I want to tell you about the day I stopped defaulting to serde_json.
We had a service. It handled events — user actions, state changes, the usual stream of things that happen when people use software. We serialized everything to JSON, shoved it into Redis, published it to a message queue, sent it over HTTP. Standard stuff. serde_json everywhere. Life was fine.
Then the traffic grew. And somewhere around 40–50k events per second, our CPU graphs started looking... unhealthy. We profiled. And there it was — serialization. JSON serialization. Taking up a chunk of CPU time so embarrassingly large I'm not going to put the exact number in writing.
The fix wasn't complicated. But it required knowing that other options existed, what they traded off, and when each one actually made sense. Nobody had sat me down and explained that.
This post is that explanation. We're comparing JSON (serde_json), Protobuf (prost), and MessagePack (rmp-serde) across the things that actually matter: speed, payload size, ergonomics, and how gracefully they handle the inevitable moment when your schema needs to change.
With benchmarks. Obviously.
Why Serialization Is Worth Thinking About
Serialization is one of those things that's invisible when it's working and catastrophic when it isn't. You're doing it constantly — every API response, every Redis value, every message queue payload, every blob you stuff into a database column. It adds up.
The three axes that actually matter:
Speed — How fast can you turn a Rust struct into bytes and back? At low volumes this is irrelevant. At high volumes it's the difference between a happy CPU and a 4am incident.
Size — Smaller payloads mean less network bandwidth, lower Redis memory usage, cheaper cloud bills, and faster transmission. JSON is notoriously verbose. Binary formats are not.
Ergonomics — Can a human read it? Do you need a schema file? How painful is it to add a field six months later? Does your entire pipeline break if you rename something?
There's no single winner. There's only "right tool for the situation" — which is why this post exists.
JSON — The One You Already Know (serde_json)
JSON is the default.
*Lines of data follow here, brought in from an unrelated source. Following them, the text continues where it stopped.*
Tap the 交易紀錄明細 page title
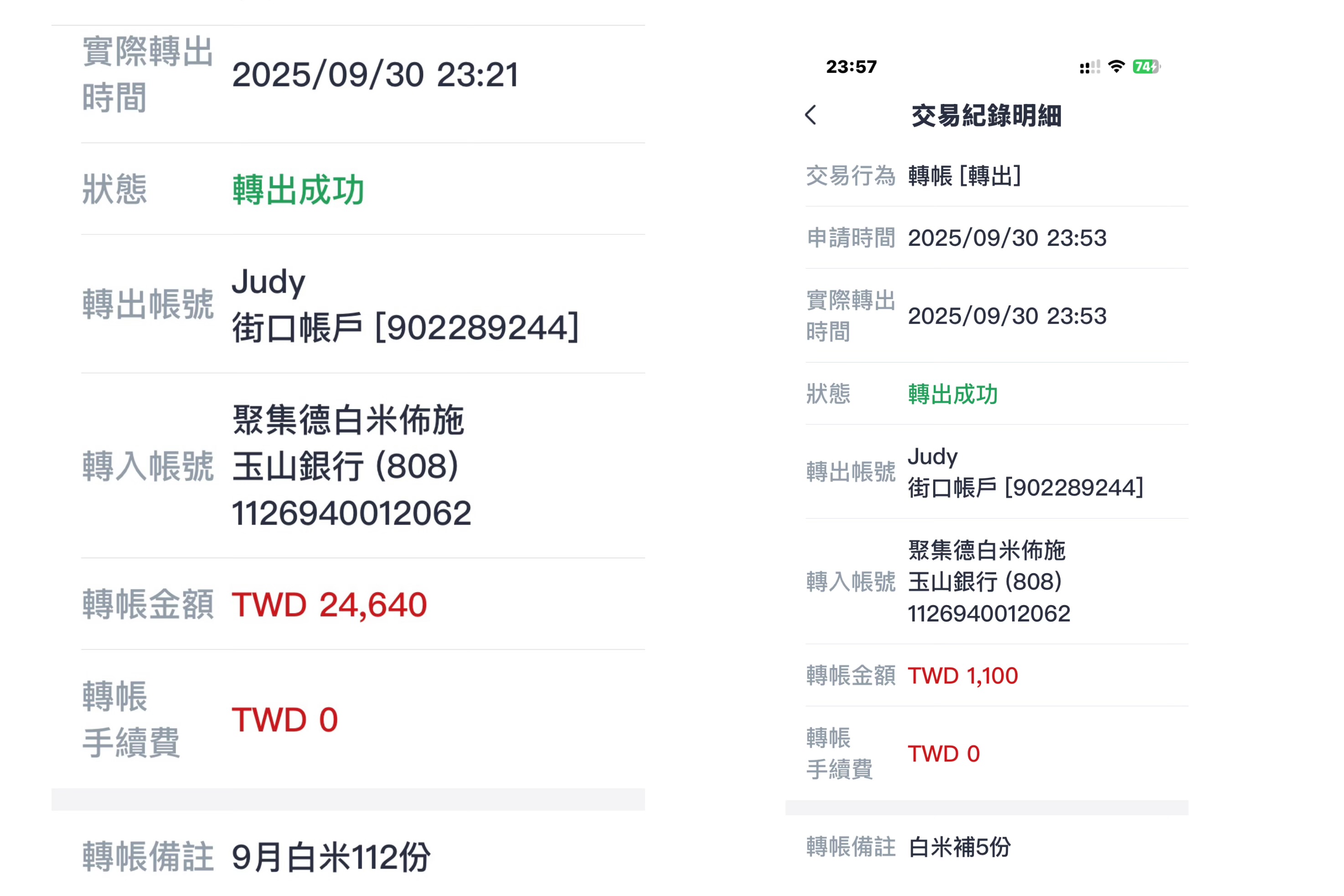The width and height of the screenshot is (1344, 896). (x=987, y=115)
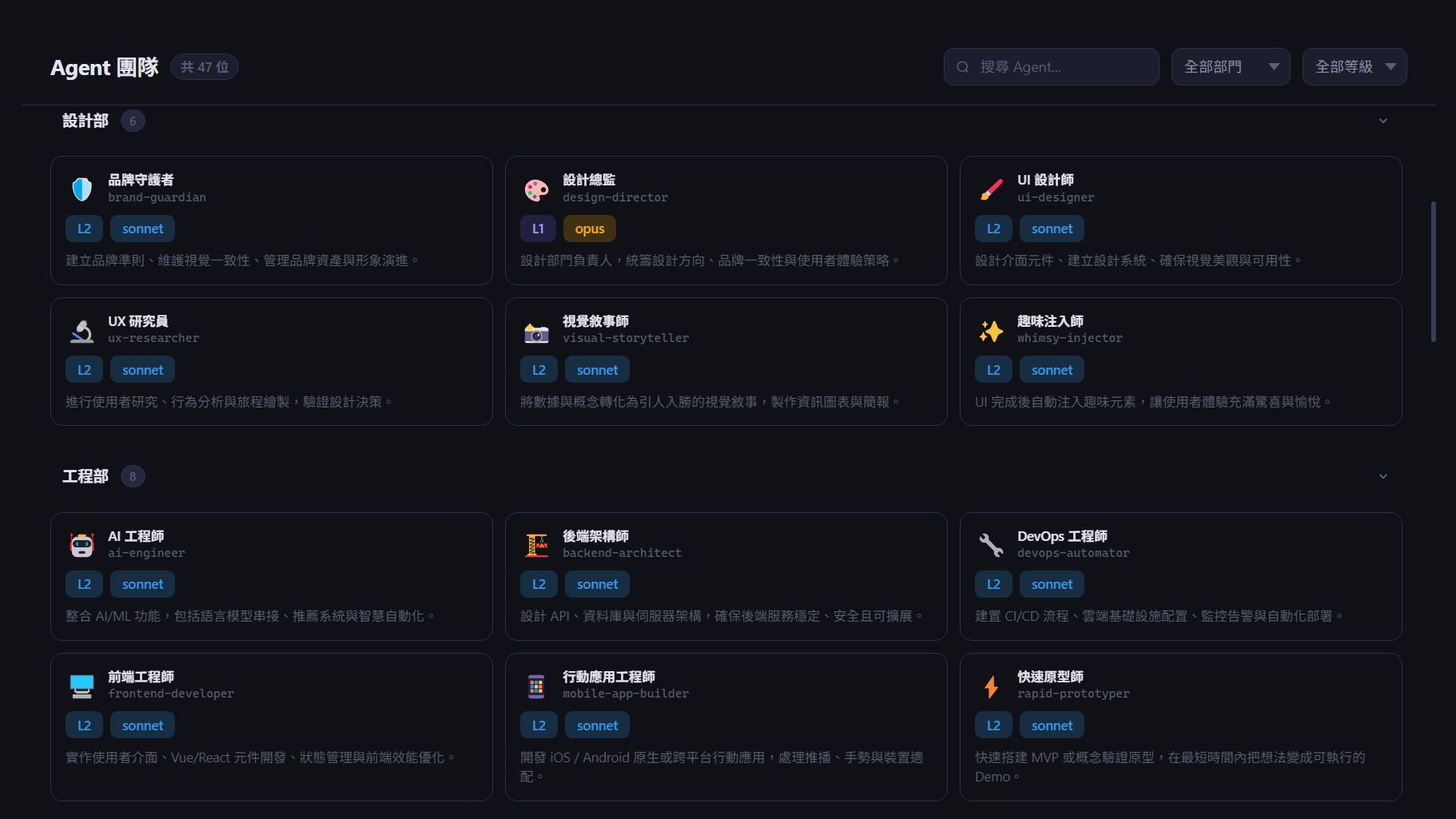Toggle the sonnet badge on frontend-developer card
This screenshot has width=1456, height=819.
coord(142,725)
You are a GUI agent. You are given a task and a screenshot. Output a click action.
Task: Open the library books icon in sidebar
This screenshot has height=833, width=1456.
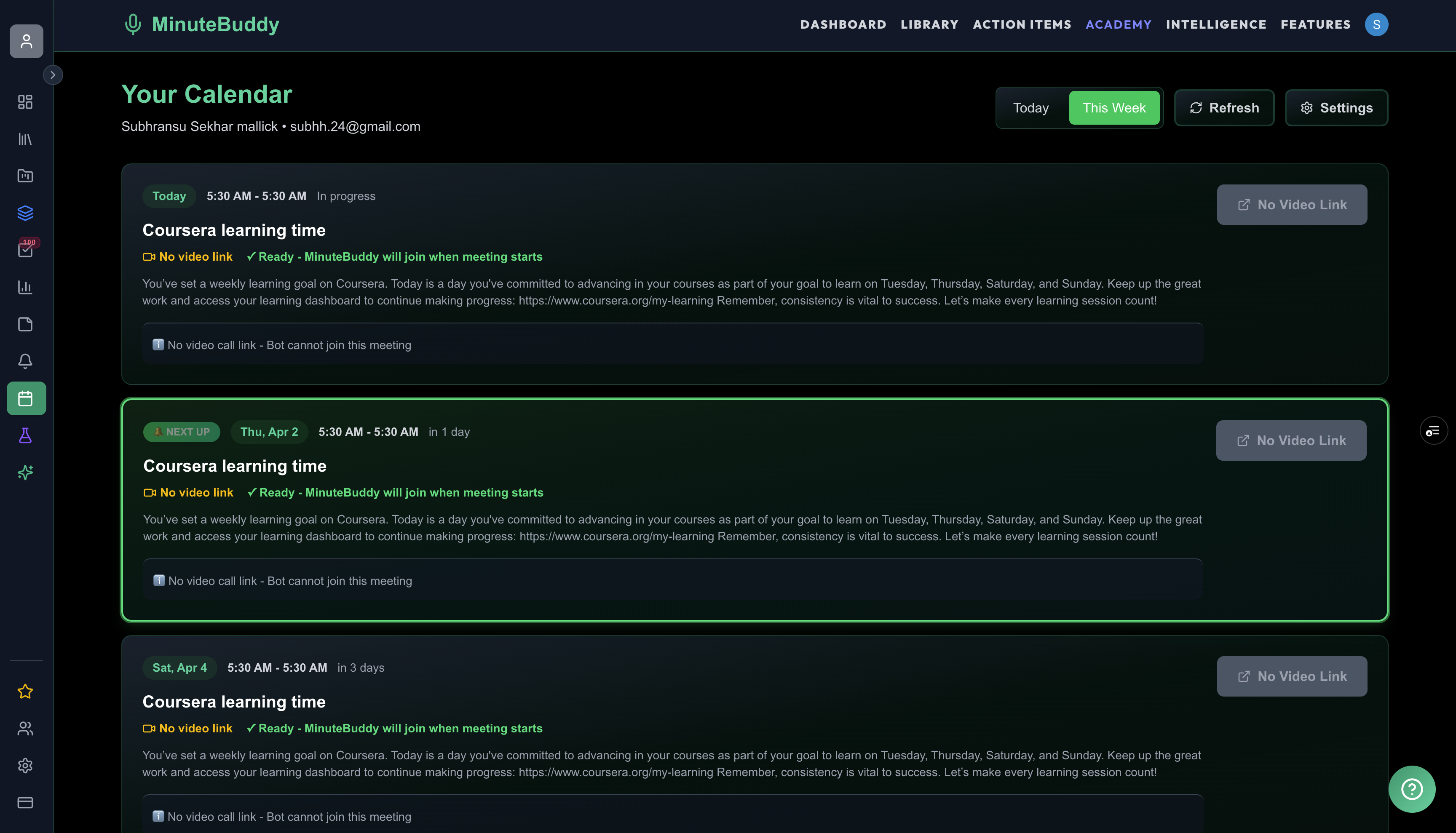[x=25, y=139]
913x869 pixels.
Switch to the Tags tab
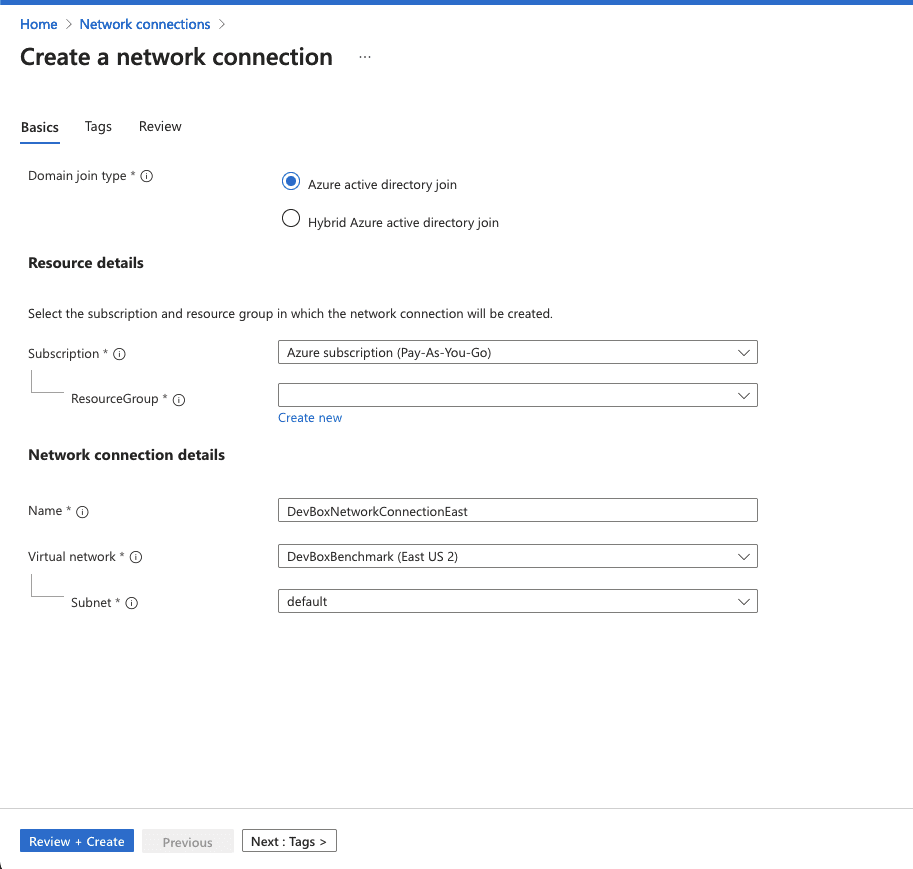click(x=98, y=126)
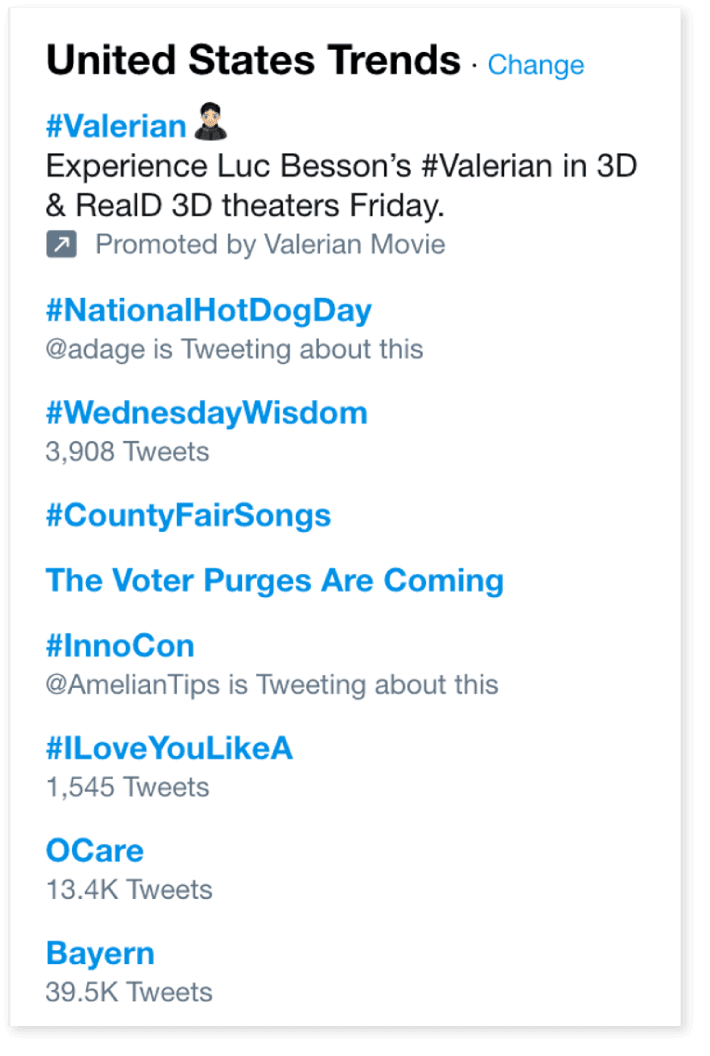Click the Valerian emoji icon
Image resolution: width=710 pixels, height=1056 pixels.
(x=211, y=124)
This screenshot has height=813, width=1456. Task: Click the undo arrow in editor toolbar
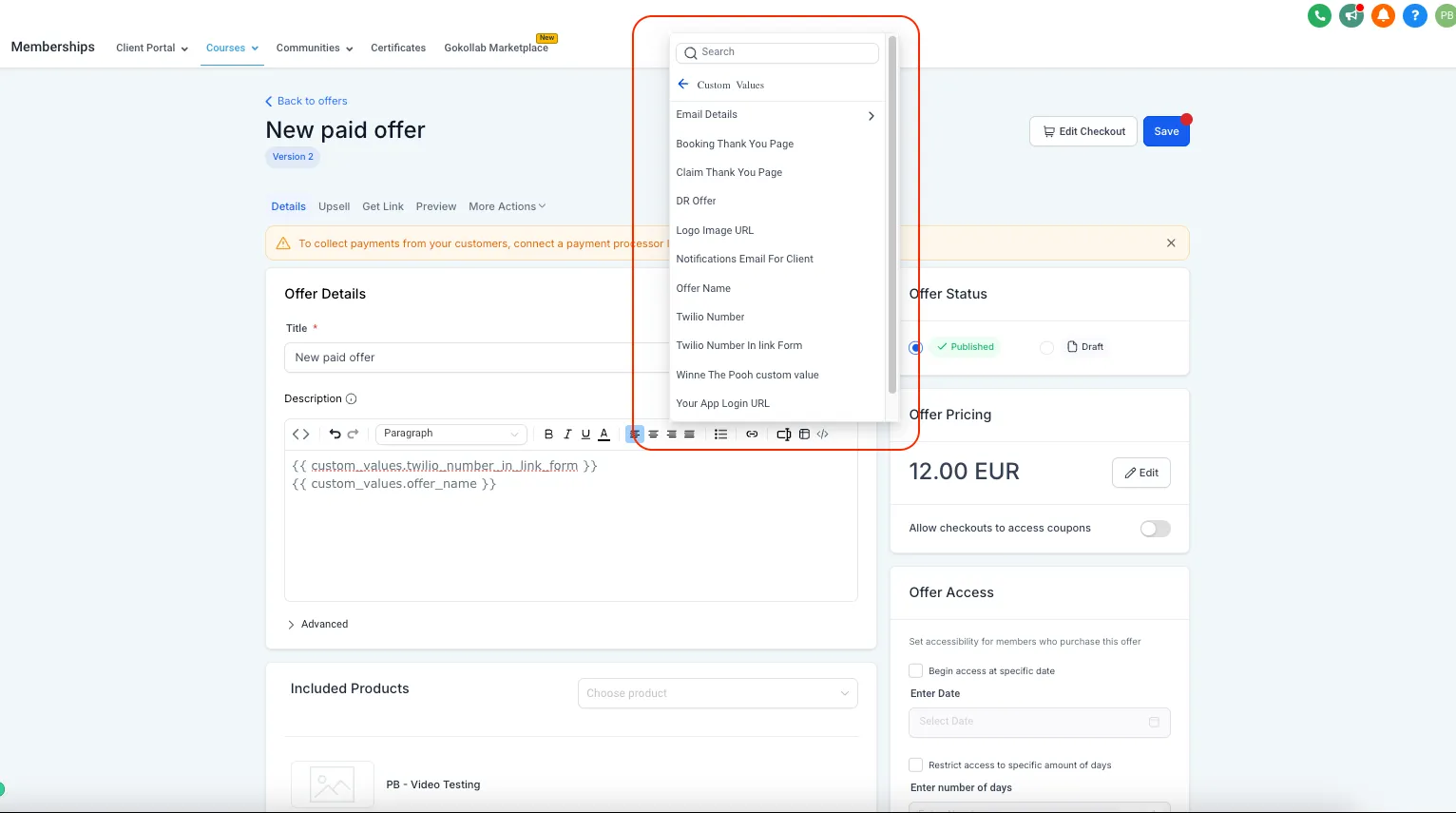[x=335, y=434]
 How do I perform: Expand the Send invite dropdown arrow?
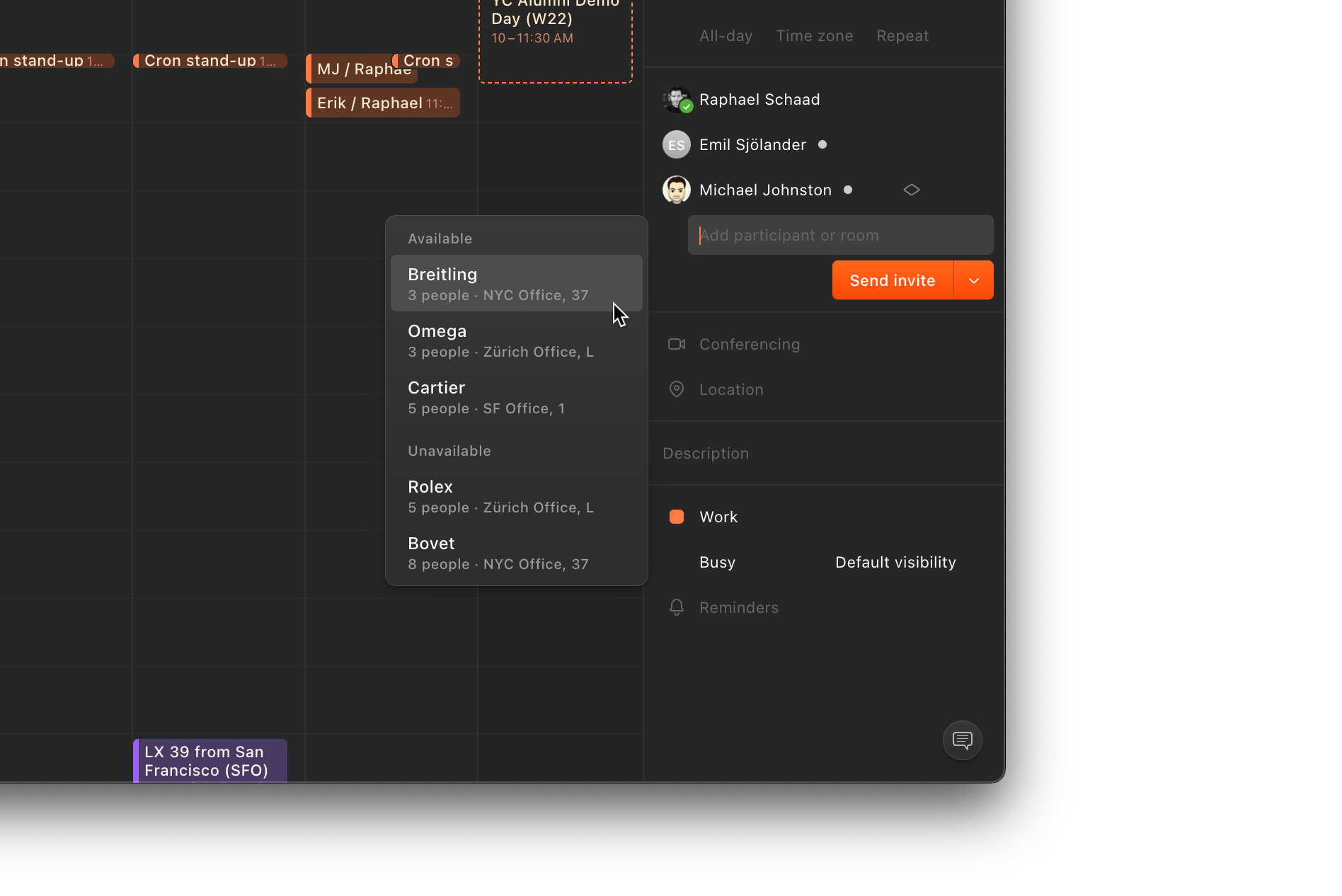tap(973, 280)
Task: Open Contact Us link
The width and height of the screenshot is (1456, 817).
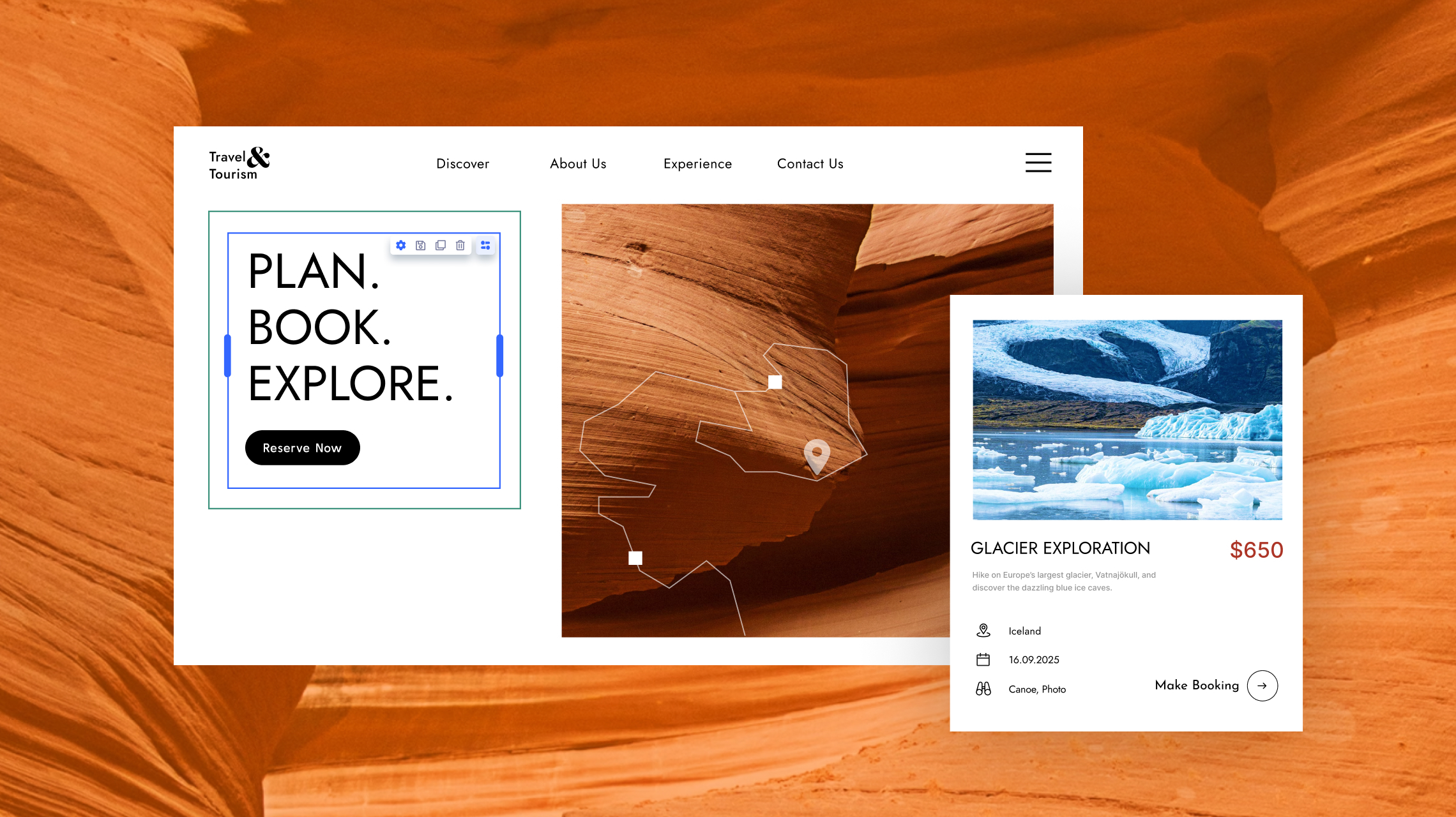Action: pyautogui.click(x=810, y=164)
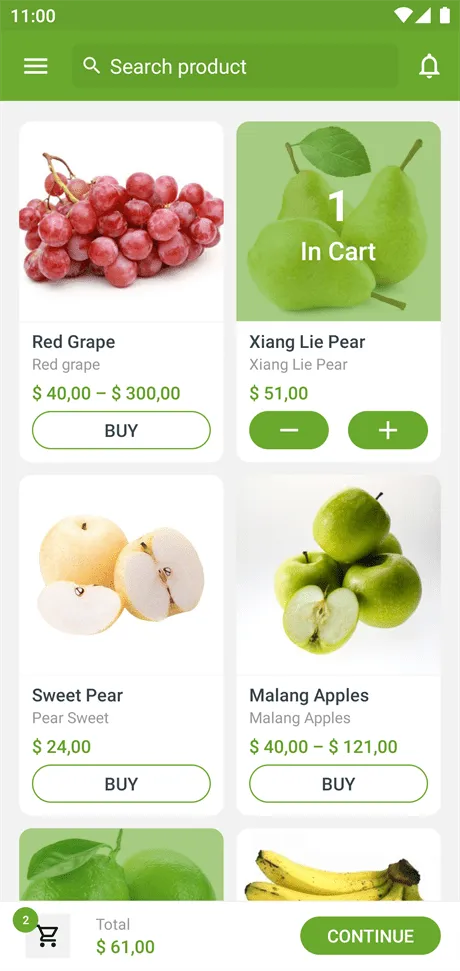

It's the default because it's human-readable, universally understood, requires zero coordination between teams, and works with every HTTP client, browser, and debugging tool on the planet. If you're building a public API, you're using JSON. Full stop.
In Rust, serde_json is the implementation and it's excellent. Add serde with the derive feature and you're two attributes away from serialization:
[dependencies]
serde = { version = "1", features = ["derive"] }
serde_json = "1"
use serde::{Deserialize, Serialize};
#[derive(Debug, Serialize, Deserialize)]
struct UserEvent {
user_id: u64,
event_type: String,
timestamp: u64,
metadata: EventMetadata,
}
#[derive(Debug, Serialize, Deserialize)]
struct EventMetadata {
ip_address: String,
user_agent: String,
session_id: String,
}
fn main() {
let event = UserEvent {
user_id: 12345,
event_type: "page_view".to_string(),
timestamp: 1_700_000_000,
metadata: EventMetadata {
ip_address: "192.168.1.1".to_string(),
user_agent: "Mozilla/5.0".to_string(),
session_id: "abc-123-xyz".to_string(),
},
};
// Serialize to JSON string
let json = serde_json::to_string(&event).unwrap();
println!("JSON ({} bytes): {}", json.len(), json);
// Deserialize back
let decoded: UserEvent = serde_json::from_str(&json).unwrap();
println!("Decoded user_id: {}", decoded.user_id);
}
For Redis storage, the pattern is equally clean:
use redis::Commands;
fn store_event(conn: &mut redis::Connection, event: &UserEvent) -> redis::RedisResult<()> {
let json = serde_json::to_string(event).unwrap();
conn.set(format!("event:{}", event.user_id), json)?;
Ok(())
}
fn load_event(conn: &mut redis::Connection, user_id: u64) -> Option<UserEvent> {
let json: String = conn.get(format!("event:{}", user_id)).ok()?;
serde_json::from_str(&json).ok()
}
Serde Ergonomics Worth Knowing
serde has some attribute tricks that make JSON output much cleaner in practice:
#[derive(Serialize, Deserialize)]
struct ApiResponse {
#[serde(rename = "userId")] // camelCase for JS clients
user_id: u64,
#[serde(skip_serializing_if = "Option::is_none")] // omit null fields
avatar_url: Option<String>,
#[serde(default)] // use Default::default() if field missing on deserialize
is_premium: bool,
}
When JSON Is the Right Answer
Public APIs where clients are external or unknown. Config files humans need to edit. Any situation where debuggability matters more than performance. Log entries. Anything that needs to work with tools that don't speak binary.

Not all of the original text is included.